## Extrait du document
───

Pouvez-vous nous raconter la genèse du programme d’aide aux policiers et policières (PAPP) ?

Entre la fin des années 80 et le début des années 90, le service de la police de la ville de Montréal (SPVM) a fait face à un nombre élevé de suicides dans ses rangs. En 1998, est donc lancé, en concertation avec les syndicats, un programme dédié aux policiers, une population jugée à risque pour sa proximité avec la mort, la violence et sa difficulté à demander un accompagnement.
Nommé « Ensemble pour la vie », le programme comporte 4 grands volets. Il prévoit d’abord une demi-journée de formation en groupe sur le suicide pour tous les policiers. L’accent est mis sur l’identification des risques et des signes, ainsi que sur les moyens d’aider les autres. Une ligne d’assistance téléphonique anonyme et opérée par des officiers bénévoles spécialement formés a aussi été lancée, ainsi qu’une campagne de communication sur les ressources existantes et l’importance de la solidarité.
Nous avons ainsi créé un réseau de sentinelles où tous les employés peuvent faire la différence. Le but ? Lutter contre la stigmatisation et renforcer le soutien des pairs.

Vous organisez aussi des tournées dans les unités ?

Oui, nous les réalisons toujours en duo constitué d’un psychologue et d’un.e policier.e. Nous apportons ainsi de l’expertise et des outils pratiques, mais aussi le témoignage d’un pair ce qui libère la parole et permet aux policiers de s’identifier. C’est un milieu où la vulnérabilité et les fragilités ne sont pas forcément bien perçues : montrer des modèles de résilience est donc essentiel. Depuis 2016, nous avons ainsi rencontré plus de 2000 employés.

Comment a évolué ce programme en 20 ans ?

Notre offre s’est diversifiée au-delà de la prévention des suicides. Nous proposons, par exemple, des formations sur la gestion des interventions à risque (pendant, mais aussi après) ou encore sur l’aide à apporter à un collègue en difficulté. Nous agissons en prévention au sein d’unité dont le travail comporte des risques spécifiques, telles les unités de lutte contre les crimes sexuels. Nous nous appuyons aussi désormais sur des ambassadeurs, comme des sportifs très populaires, qui sont de vrais rôles modèles.

Quels sont les résultats de ce programme ?

Ce dispositif a entraîné une baisse des suicides de 79% au sein de la police de Montréal entre 2000 et 2009. Leur taux demeure sensiblement le même aujourd’hui. Cela montre que la formule fonctionne sur le long terme. À tel point que nous recevons des visites et des appels de polices du monde entier (de Toronto à Genève en passant par la France et l’Australie) qui souhaitent s’inspirer de que nous avons mis en place.

Quelles sont les clés du succès ?

Un premier point fondamental : nos services sont accessibles de manière illimitée.

───

## Consigne
Recopiez le passage de l'extrait allant de « Comment a évolué » à « vrais rôles modèles. », en substituant « parrains » à « ambassadeurs ». Les données ci-après n'ont aucun lien avec l'extrait.

## Données
───

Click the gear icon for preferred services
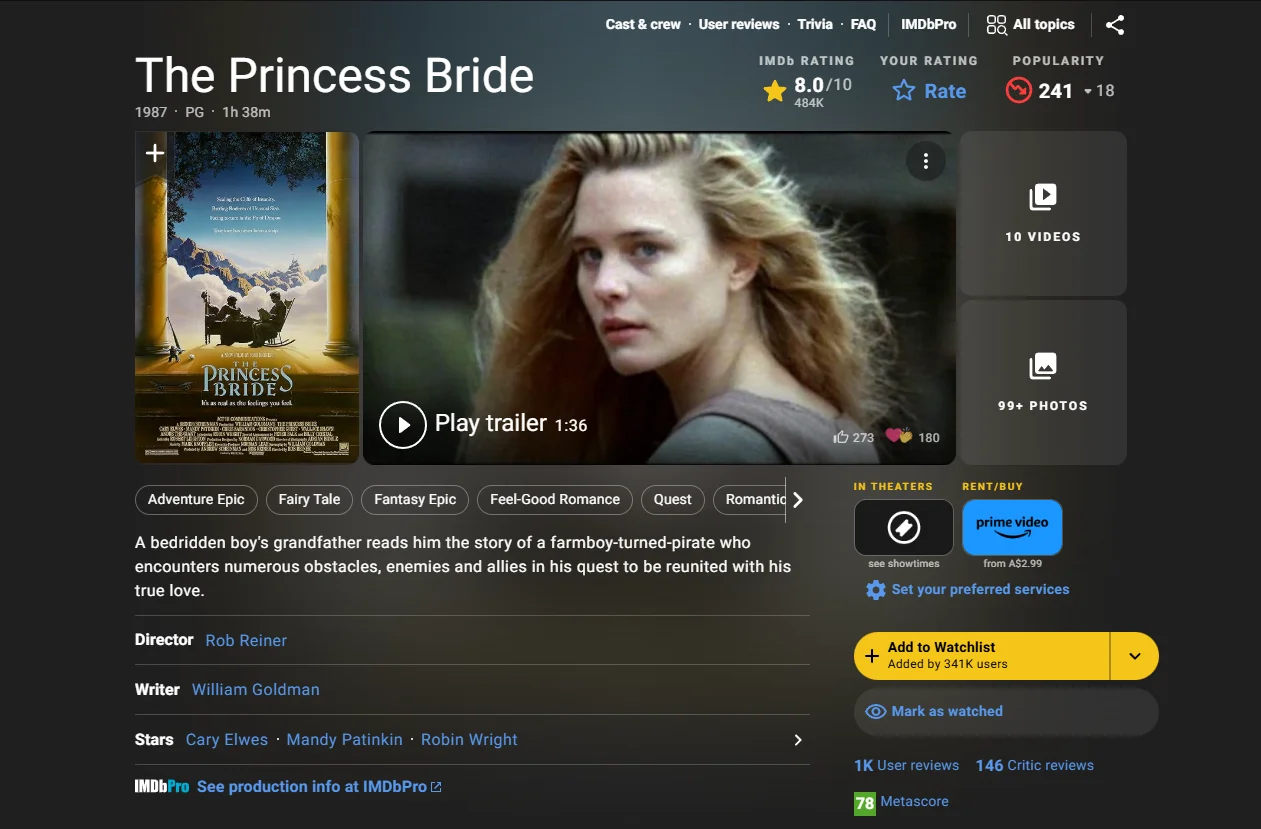The image size is (1261, 829). pyautogui.click(x=876, y=590)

───

## Résultat attendu
Comment a évolué ce programme en 20 ans ?

Notre offre s’est diversifiée au-delà de la prévention des suicides. Nous proposons, par exemple, des formations sur la gestion des interventions à risque (pendant, mais aussi après) ou encore sur l’aide à apporter à un collègue en difficulté. Nous agissons en prévention au sein d’unité dont le travail comporte des risques spécifiques, telles les unités de lutte contre les crimes sexuels. Nous nous appuyons aussi désormais sur des parrains, comme des sportifs très populaires, qui sont de vrais rôles modèles.